A story chronicling the roller coaster ride that has been the Devil May Cry series would make one hell of a book. Kicking off with a stellar first entry that was born out of the Resident Evil series, famed director/producer Hideki Kamiya knocked it out of the park.
The blame for the disastrous second entry, one that many fans disavow, was placed on Hideaki Itsuno (who was installed later in development, replacing a mystery initial director), but that incident was the fuel that fed the fire to create Devil May Cry 3: one of the gold standards of the action genre. From there Devil May Cry 4 faltered a bit but still kept the momentum rolling, then the series wandered into new territory: a westernization, compliments of Ninja Theory, with DmC: Devil May Cry.

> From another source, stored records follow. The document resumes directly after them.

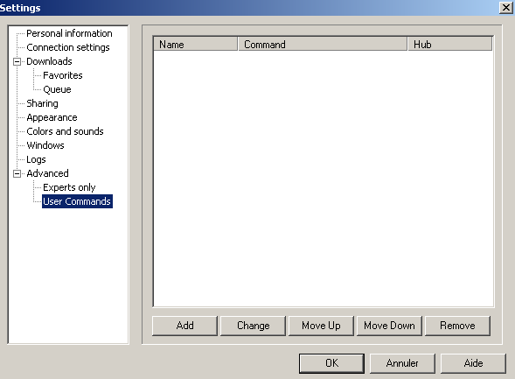This screenshot has width=515, height=379.
Task: Click the Move Up button
Action: tap(321, 326)
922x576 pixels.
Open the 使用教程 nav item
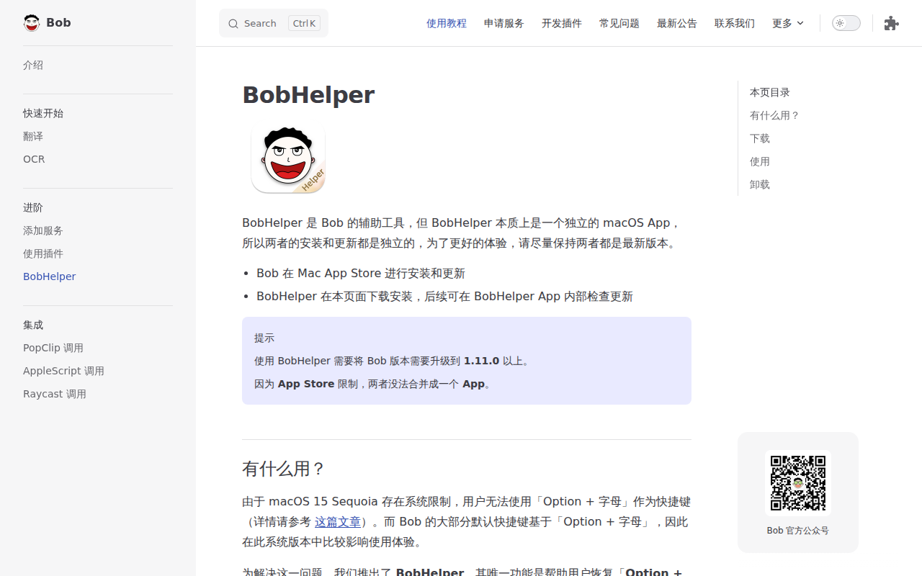click(447, 23)
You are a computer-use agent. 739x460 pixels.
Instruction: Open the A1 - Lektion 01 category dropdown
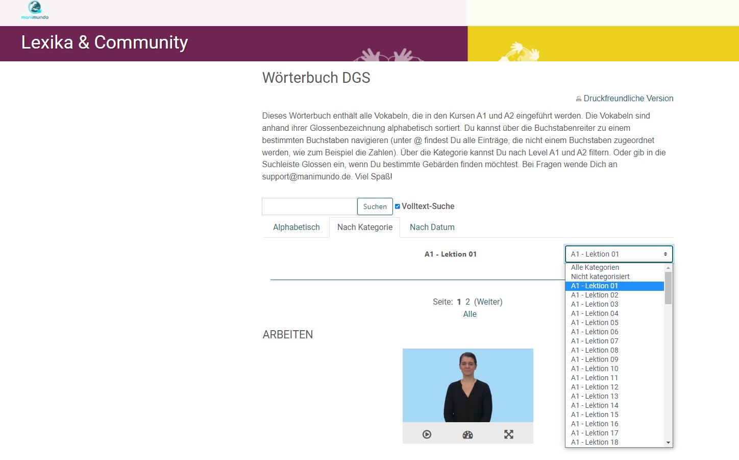click(619, 254)
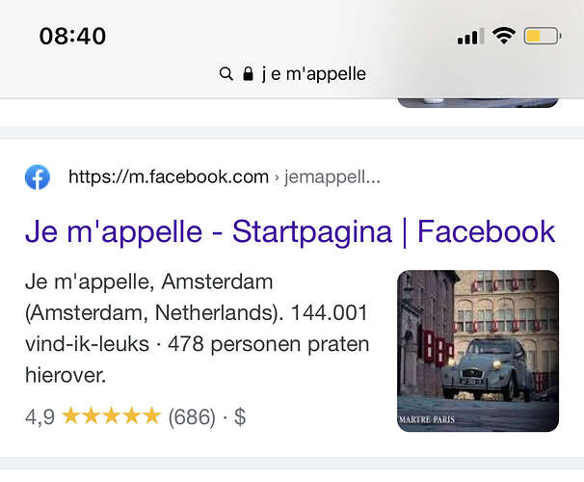Tap the partial thumbnail above the Facebook result
This screenshot has height=482, width=584.
[x=478, y=102]
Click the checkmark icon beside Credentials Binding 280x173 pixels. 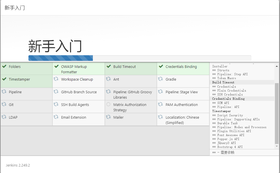pyautogui.click(x=161, y=66)
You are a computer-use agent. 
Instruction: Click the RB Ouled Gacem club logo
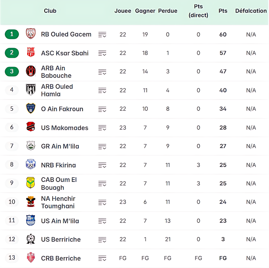[x=31, y=34]
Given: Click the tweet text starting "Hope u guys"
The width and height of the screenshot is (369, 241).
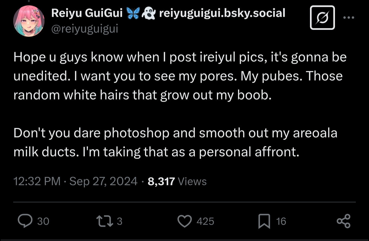Looking at the screenshot, I should (180, 76).
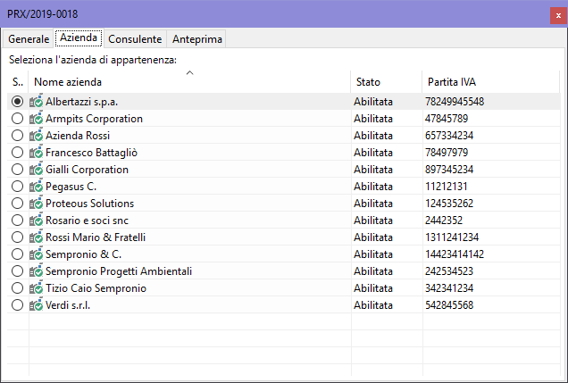Sort list by Partita IVA column header
The image size is (568, 383).
(x=491, y=82)
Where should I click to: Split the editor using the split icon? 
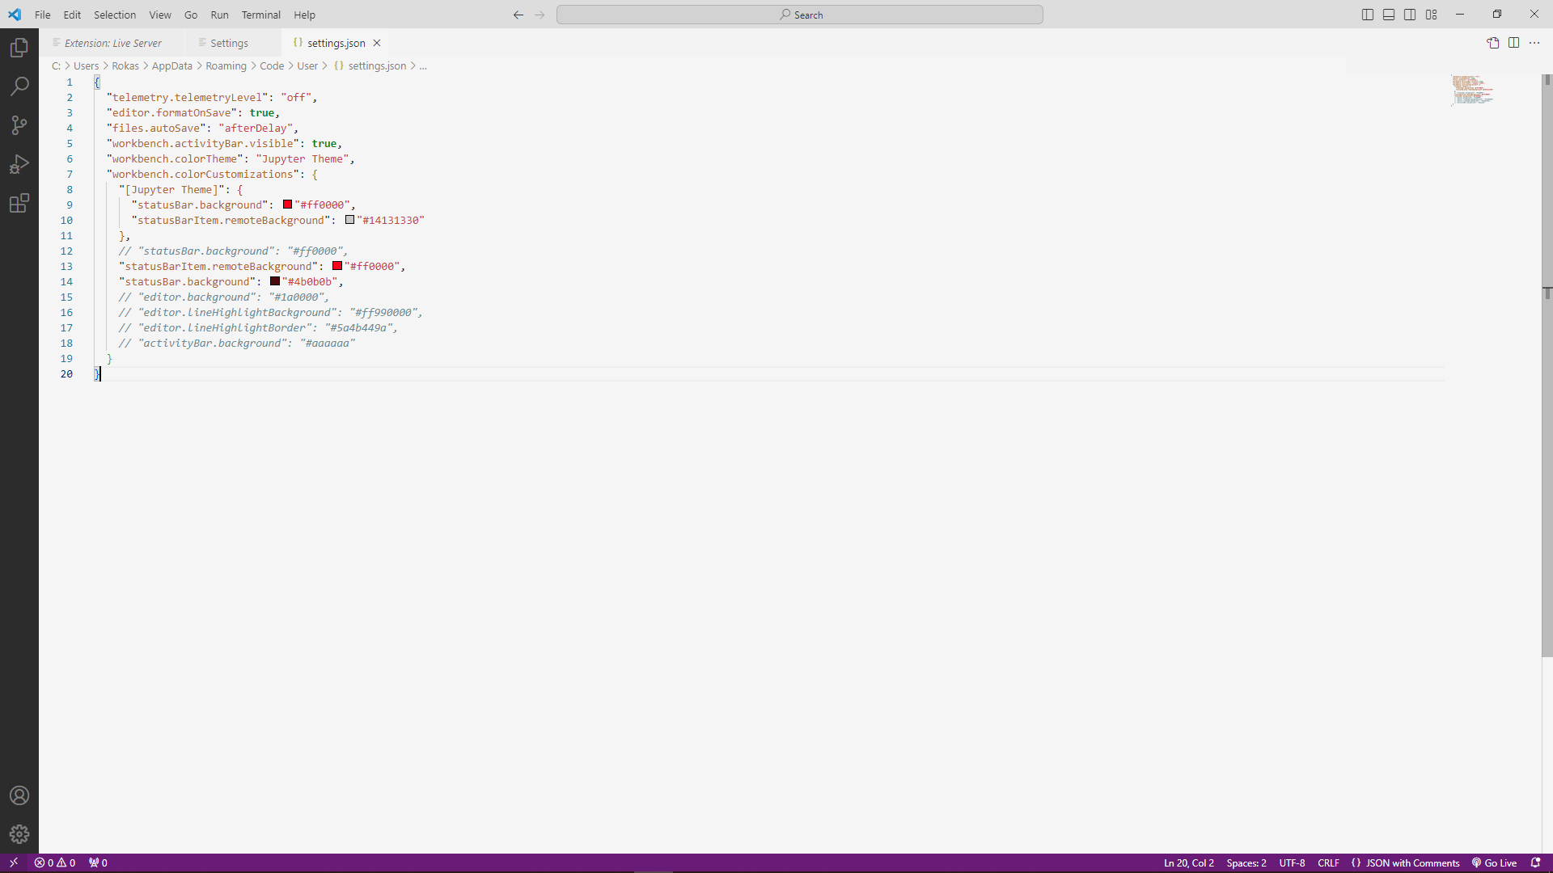1513,43

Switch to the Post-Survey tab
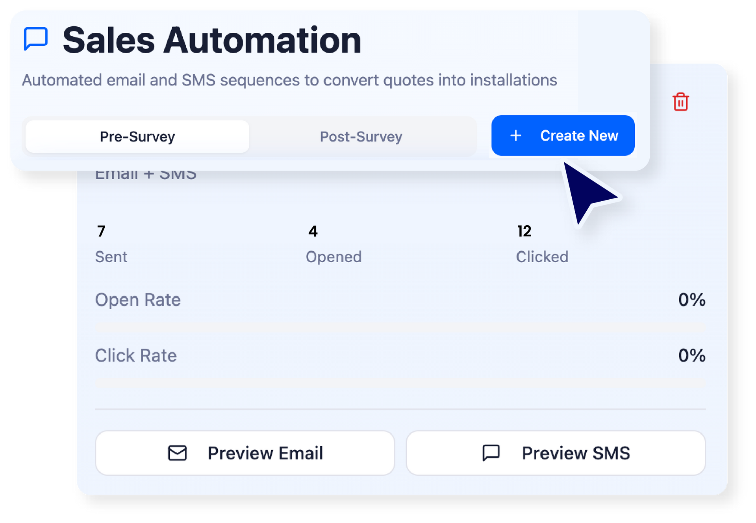[x=361, y=136]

While Capcom has basically ignored DmC completely as they've been singing the praises of Devil May Cry 5, the Ninja Theory effort struck a chord with many folks who had no prior interest in the series, and it went on to sell roughly two and a half million copies over the course of five years (not including the Definitive Edition). That's not bad at all, but given that Devil May Cry 5 shipped over two million units in a little over three weeks, you can say that Capcom is happy they shifted back to internal development (which is just as well, given how conflicted DmC was from a production standpoint).
In fact they actually state that Devil May Cry 5 has "successfully reinvigorated the brand," in their financial report detailing the fiscal year ending in March 2019, which is clearly going to lead to a lot more Devil May Cry related media in the future (a show is already in the works). While DmC had its moments, it's great to see the series back at the forefront without any provisos. DMC5 is pretty much universally beloved by all: including Capcom itself.